The theatre was built on the site of the first mansion constructed by T. B. Walker, at 803 Hennepin Avenue, in 1874. The home stood for forty years until it was demolished to make way for the theatre complex.

From 1978 to 1989, the building housed the Jesus People Church. Exterior State signage was replaced by church signage. Interior alterations were also made.

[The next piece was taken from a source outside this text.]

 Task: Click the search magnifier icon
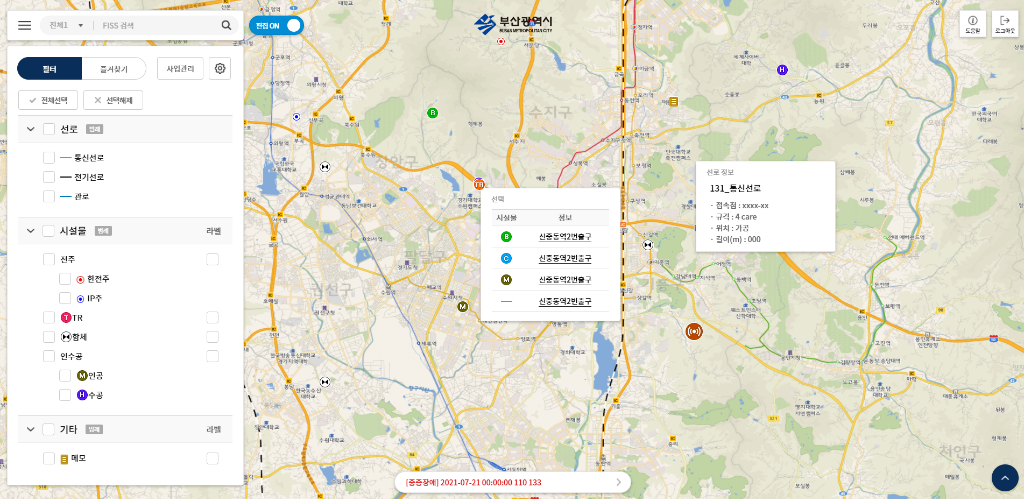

The Minneapolis Community Development Agency purchased the LaSalle Plaza block, including the State, in 1989 as part of the LaSalle Plaza development. After nearly two years of renovation at a cost of $8.8 million, the State Theatre re-opened under its original name in November 1991 with the Minnesota Opera's production of Carousel. The restored proscenium spans almost the full width of the building and curves 100 feet above the stage. The six chandeliers in the house are original, as are the murals on the walls. Since the re-opening, the State has hosted live Broadway touring productions such as Avenue Q, Sweeney Todd and Joseph and the Amazing Technicolor Dreamcoat, concerts by Patti Smith and Gordon Lightfoot, author and adventure speaker series and films including the world premiere of the Minnesota-based and filmed movie, Grumpy Old Men. The theater appeared in the 1996 film Jingle All the Way with Arnold Schwarzenegger and Sinbad. Hennepin Theatre Trust has been the owner and operator since 2005.

Historic Theatre Group's original partner was Jujamcyn Productions. SFX (now Live Nation) bought Jujamcyn Productions in 2000. Live Nation sold most of its theatrical properties, including its Minneapolis operations, to Key Brand Entertainment in 2008. Steve Vai recorded his 2007 State concert, releasing it as both the live album and concert video, Where the Wild Things Are, in 2009.